# Your goal
Output every nonblank line of the records, from the first line through the line containing "Action: [195, 23]", as a Markdown table with the columns Row and Line. Put the row number in Row and the text of the line in Line.

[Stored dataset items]
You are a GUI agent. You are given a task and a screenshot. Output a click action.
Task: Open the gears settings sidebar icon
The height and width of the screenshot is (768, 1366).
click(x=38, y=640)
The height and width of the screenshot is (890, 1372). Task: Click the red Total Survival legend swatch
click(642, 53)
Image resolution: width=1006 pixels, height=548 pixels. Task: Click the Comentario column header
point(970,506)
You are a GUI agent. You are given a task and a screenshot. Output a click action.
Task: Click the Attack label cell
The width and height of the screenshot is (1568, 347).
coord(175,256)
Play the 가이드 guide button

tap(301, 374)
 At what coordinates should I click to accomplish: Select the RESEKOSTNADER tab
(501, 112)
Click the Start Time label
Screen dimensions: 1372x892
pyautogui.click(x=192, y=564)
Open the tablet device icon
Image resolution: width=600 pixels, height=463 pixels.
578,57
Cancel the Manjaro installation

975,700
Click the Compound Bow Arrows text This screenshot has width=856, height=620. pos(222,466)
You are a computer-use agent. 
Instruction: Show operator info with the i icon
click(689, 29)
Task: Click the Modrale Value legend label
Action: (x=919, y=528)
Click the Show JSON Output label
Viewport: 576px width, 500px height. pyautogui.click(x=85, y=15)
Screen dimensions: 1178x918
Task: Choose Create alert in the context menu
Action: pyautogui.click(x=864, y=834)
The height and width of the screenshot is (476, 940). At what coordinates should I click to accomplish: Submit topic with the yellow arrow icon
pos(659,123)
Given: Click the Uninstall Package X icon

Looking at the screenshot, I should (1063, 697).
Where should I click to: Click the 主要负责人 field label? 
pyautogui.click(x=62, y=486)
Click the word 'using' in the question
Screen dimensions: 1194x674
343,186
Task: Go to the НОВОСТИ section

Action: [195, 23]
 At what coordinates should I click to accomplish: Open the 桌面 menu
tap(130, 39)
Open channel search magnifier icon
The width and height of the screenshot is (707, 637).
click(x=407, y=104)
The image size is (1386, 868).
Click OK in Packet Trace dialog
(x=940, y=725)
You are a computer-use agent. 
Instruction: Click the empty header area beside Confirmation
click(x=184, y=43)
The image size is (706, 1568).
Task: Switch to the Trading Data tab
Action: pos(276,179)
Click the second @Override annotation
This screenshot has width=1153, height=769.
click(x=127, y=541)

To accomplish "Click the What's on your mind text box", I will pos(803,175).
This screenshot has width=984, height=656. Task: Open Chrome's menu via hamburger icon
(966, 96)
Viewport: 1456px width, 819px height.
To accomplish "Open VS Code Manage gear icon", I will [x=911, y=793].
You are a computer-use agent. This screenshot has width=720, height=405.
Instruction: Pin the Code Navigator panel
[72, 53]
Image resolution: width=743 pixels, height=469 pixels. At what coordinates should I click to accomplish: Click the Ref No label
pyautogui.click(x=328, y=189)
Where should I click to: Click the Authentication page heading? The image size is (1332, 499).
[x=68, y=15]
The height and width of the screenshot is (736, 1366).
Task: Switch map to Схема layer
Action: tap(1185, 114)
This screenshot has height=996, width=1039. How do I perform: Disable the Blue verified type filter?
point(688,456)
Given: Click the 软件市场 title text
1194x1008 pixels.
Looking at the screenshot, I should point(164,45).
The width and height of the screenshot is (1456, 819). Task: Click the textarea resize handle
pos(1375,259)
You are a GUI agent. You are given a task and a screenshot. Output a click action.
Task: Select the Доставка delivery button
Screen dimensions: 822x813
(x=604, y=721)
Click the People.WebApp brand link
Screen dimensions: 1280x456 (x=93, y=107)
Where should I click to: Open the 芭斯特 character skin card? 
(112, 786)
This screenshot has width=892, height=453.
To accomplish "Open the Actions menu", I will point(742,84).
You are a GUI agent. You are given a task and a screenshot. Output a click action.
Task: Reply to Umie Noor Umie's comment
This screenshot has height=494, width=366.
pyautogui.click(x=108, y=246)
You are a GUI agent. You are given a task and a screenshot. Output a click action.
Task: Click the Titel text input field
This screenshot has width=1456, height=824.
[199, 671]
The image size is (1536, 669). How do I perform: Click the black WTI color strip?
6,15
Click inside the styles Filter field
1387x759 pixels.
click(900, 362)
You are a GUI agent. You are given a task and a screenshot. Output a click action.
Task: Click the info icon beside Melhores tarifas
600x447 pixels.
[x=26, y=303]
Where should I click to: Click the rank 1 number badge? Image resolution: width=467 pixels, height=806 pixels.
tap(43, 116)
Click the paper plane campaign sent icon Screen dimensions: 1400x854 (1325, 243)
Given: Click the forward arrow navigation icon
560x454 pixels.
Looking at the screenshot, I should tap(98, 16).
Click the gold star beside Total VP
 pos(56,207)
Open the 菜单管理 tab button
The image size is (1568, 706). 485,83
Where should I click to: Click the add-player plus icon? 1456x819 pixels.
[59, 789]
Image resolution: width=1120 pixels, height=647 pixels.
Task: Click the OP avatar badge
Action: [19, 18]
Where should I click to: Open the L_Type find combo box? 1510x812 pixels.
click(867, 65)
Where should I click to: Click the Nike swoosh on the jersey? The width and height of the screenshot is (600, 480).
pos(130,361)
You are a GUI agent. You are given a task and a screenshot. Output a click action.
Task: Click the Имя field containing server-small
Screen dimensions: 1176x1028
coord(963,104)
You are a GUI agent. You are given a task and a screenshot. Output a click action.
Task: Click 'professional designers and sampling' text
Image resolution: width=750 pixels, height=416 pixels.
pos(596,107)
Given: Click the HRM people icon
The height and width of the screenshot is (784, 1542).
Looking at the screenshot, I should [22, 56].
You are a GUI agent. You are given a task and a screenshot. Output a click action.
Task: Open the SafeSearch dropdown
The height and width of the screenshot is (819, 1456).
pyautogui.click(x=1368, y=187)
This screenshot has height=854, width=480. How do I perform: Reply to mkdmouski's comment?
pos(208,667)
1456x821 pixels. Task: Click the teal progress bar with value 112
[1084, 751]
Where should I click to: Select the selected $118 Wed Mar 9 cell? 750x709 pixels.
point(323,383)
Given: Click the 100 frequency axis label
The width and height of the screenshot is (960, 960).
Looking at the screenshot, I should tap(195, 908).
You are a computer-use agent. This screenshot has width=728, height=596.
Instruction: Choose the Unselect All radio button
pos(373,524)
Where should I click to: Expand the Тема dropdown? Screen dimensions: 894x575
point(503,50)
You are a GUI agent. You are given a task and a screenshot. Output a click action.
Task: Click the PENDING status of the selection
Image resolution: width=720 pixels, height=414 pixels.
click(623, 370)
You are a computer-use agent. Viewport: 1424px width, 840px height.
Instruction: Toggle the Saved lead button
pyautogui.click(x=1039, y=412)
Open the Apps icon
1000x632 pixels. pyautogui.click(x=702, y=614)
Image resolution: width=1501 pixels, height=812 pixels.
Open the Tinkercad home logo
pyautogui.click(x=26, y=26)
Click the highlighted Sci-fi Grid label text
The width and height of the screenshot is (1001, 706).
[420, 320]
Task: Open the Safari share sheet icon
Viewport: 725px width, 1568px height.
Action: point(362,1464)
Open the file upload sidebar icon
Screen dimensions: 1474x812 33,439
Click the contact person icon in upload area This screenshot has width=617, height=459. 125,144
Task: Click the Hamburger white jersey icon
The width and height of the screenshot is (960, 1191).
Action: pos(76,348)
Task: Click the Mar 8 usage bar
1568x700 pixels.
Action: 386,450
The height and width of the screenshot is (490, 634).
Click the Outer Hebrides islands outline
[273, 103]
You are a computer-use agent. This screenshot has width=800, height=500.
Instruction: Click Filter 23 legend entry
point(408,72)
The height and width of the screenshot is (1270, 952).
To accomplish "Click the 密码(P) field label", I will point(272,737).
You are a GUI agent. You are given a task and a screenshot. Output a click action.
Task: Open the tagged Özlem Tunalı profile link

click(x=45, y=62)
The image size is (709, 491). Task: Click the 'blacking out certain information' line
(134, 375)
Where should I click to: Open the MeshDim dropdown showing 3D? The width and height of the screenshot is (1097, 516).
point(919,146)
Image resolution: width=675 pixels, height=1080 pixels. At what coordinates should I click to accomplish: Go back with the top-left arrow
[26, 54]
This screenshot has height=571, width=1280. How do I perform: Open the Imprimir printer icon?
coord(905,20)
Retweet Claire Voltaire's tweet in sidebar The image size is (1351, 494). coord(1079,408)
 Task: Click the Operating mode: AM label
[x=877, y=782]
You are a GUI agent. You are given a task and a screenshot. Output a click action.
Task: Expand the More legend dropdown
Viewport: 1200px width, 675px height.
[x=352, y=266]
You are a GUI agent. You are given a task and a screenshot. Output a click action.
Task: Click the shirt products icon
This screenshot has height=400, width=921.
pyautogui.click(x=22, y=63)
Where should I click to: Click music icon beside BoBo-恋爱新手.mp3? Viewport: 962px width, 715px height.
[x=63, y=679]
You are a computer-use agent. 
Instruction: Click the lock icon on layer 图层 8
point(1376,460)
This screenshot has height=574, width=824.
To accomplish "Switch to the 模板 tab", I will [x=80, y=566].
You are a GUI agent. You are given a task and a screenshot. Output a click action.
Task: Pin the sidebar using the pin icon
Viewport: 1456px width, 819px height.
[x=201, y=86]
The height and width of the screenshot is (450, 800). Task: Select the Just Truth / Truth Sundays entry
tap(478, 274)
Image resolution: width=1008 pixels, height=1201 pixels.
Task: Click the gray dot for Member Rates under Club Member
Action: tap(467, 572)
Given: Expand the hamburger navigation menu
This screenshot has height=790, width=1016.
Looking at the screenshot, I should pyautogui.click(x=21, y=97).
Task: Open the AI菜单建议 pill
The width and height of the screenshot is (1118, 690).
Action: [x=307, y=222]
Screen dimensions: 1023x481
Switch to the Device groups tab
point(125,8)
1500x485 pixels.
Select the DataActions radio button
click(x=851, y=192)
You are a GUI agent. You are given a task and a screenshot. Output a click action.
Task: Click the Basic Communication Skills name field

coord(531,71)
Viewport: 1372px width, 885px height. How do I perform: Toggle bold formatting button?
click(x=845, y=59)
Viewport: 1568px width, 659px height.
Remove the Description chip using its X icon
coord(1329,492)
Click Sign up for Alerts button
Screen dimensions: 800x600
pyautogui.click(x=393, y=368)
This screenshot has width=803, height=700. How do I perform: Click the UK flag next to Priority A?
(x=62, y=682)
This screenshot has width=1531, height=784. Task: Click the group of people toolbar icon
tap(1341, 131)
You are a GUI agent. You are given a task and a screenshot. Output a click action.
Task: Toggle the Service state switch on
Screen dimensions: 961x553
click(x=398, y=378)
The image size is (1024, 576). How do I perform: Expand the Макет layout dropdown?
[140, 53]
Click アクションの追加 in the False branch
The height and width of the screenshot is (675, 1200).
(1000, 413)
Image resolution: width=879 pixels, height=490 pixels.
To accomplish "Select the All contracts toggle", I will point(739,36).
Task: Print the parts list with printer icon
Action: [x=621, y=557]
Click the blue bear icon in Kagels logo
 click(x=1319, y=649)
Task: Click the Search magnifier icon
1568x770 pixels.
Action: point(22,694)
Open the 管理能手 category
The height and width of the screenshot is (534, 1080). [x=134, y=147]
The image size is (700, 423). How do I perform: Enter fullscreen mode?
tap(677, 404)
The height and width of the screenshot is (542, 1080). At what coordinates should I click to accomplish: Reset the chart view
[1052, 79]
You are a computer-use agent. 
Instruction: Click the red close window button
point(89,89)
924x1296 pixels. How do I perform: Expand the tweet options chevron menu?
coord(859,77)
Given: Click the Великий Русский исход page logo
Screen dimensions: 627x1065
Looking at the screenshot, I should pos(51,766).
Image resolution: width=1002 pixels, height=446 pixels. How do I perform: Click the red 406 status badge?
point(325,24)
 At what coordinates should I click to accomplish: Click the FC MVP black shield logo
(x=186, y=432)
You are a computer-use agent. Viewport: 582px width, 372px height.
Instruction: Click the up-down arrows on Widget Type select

# Reply to the exercise
| Row | Line |
|---|---|
| 1 | You are a GUI agent. You are given a task and a screenshot. Output a click action. |
| 2 | Task: Open the gears settings sidebar icon |
| 3 | The height and width of the screenshot is (768, 1366). |
| 4 | click(x=38, y=640) |
| 5 | The height and width of the screenshot is (890, 1372). Task: Click the red Total Survival legend swatch |
| 6 | click(642, 53) |
| 7 | Image resolution: width=1006 pixels, height=548 pixels. Task: Click the Comentario column header |
| 8 | point(970,506) |
| 9 | You are a GUI agent. You are given a task and a screenshot. Output a click action. |
| 10 | Task: Click the Attack label cell |
| 11 | The width and height of the screenshot is (1568, 347). |
| 12 | coord(175,256) |
| 13 | Play the 가이드 guide button |
| 14 | tap(301, 374) |
| 15 |  At what coordinates should I click to accomplish: Select the RESEKOSTNADER tab |
| 16 | (501, 112) |
| 17 | Click the Start Time label |
| 18 | Screen dimensions: 1372x892 |
| 19 | pyautogui.click(x=192, y=564) |
| 20 | Open the tablet device icon |
| 21 | Image resolution: width=600 pixels, height=463 pixels. |
| 22 | 578,57 |
| 23 | Cancel the Manjaro installation |
| 24 | 975,700 |
| 25 | Click the Compound Bow Arrows text This screenshot has width=856, height=620. pos(222,466) |
| 26 | You are a computer-use agent.  |
| 27 | Instruction: Show operator info with the i icon |
| 28 | click(689, 29) |
| 29 | Task: Click the Modrale Value legend label |
| 30 | Action: (x=919, y=528) |
| 31 | Click the Show JSON Output label |
| 32 | Viewport: 576px width, 500px height. pyautogui.click(x=85, y=15) |
| 33 | Screen dimensions: 1178x918 |
| 34 | Task: Choose Create alert in the context menu |
| 35 | Action: pyautogui.click(x=864, y=834) |
| 36 | The height and width of the screenshot is (476, 940). At what coordinates should I click to accomplish: Submit topic with the yellow arrow icon |
| 37 | pos(659,123) |
| 38 | Given: Click the Uninstall Package X icon |
| 39 | Looking at the screenshot, I should (1063, 697). |
| 40 | Where should I click to: Click the 主要负责人 field label?  |
| 41 | pyautogui.click(x=62, y=486) |
| 42 | Click the word 'using' in the question |
| 43 | Screen dimensions: 1194x674 |
| 44 | 343,186 |
| 45 | Task: Go to the НОВОСТИ section |
| 46 | Action: [195, 23] |